Jesus sets high standards for us because he is wanting us to do God’s will in human relationships, as we interpret them appropriately across different times, cultures, and individual circumstances. For example, divorce laws in our setting are very different from those in Jesus’s setting. Also, the range of roles and relationships in our society are not so influenced by assumed male norms. Our culture is much more open to the possibility that women, not just men, may have sexual feelings lying behind how they look at others. Also, in our time, our more complex understanding of gender and human sexuality has to be negotiated.

So we are all called by Jesus to high standards concerning the ways we practice our social relationships. I imagine that we are all also aware that none of us match up to Jesus’s standards all of the time. Jesus thinks that’s important. He talks about being ‘liable to judgment’ (5:21), ‘to the fire of hell’ (5:22), ‘thrown into prison’ (5:25), ending up as adulterers (5:28), about it being better to lose body parts than transgress (5:29, 30), and being influenced by ‘the evil one.’ (5:37) This is serious stuff.

It could lead us to despair; to think it is better not to try at all to be good and to do good, if our best efforts are never enough to justify us before God. Actually , though, that’s just the point: none of us can justify ourselves before God through our own efforts. There is always going to be a ‘falling short of the mark.’
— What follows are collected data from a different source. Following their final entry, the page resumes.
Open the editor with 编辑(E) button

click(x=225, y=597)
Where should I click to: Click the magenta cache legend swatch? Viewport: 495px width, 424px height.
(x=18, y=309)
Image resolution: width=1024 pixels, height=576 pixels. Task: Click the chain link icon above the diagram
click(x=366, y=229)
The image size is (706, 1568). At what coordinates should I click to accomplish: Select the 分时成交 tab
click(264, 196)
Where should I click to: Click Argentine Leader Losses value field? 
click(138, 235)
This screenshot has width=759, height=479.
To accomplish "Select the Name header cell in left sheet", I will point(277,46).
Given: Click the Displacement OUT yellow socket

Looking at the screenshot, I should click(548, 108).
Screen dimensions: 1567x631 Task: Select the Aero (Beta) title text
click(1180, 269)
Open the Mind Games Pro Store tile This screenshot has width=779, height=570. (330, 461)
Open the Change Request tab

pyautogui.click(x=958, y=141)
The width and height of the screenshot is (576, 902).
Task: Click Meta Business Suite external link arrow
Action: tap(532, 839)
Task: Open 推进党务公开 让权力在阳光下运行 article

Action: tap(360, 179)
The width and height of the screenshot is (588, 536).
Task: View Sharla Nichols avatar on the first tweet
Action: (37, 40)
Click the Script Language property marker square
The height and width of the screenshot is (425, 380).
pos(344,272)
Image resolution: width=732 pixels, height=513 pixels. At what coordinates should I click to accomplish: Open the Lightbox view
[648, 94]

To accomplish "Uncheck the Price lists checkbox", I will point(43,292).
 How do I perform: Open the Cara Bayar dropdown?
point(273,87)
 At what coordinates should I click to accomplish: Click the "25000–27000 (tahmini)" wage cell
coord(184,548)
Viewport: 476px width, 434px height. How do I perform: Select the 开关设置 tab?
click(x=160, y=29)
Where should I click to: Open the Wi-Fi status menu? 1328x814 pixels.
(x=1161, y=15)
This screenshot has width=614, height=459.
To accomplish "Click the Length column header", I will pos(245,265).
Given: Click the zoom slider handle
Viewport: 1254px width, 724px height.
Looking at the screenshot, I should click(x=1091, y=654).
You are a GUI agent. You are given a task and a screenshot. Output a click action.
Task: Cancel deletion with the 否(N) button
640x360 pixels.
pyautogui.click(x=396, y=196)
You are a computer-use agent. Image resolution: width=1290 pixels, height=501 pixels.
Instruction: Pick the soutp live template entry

And that’s where God’s grace comes in; God’s generosity; God’s forgiveness. All of Jesus’s teaching, all of the Sermon on the Mount, all of the situations we are considering today, come with the understanding that God reaches out to us in Jesus Christ, not to condemn us, or to condemn the world, but to save the world, including each and every one of us. (John 3:17)

Jesus has high standards for his followers – try to meet them. Let’s try with all our hearts and minds and souls and strength. The nearer we get, the better our life together on earth will be. And as for the times we fall short (which we will) God is gracious, and will take care of us. After all that’s why God, in the person of Jesus Christ, reached out to us in in the first place.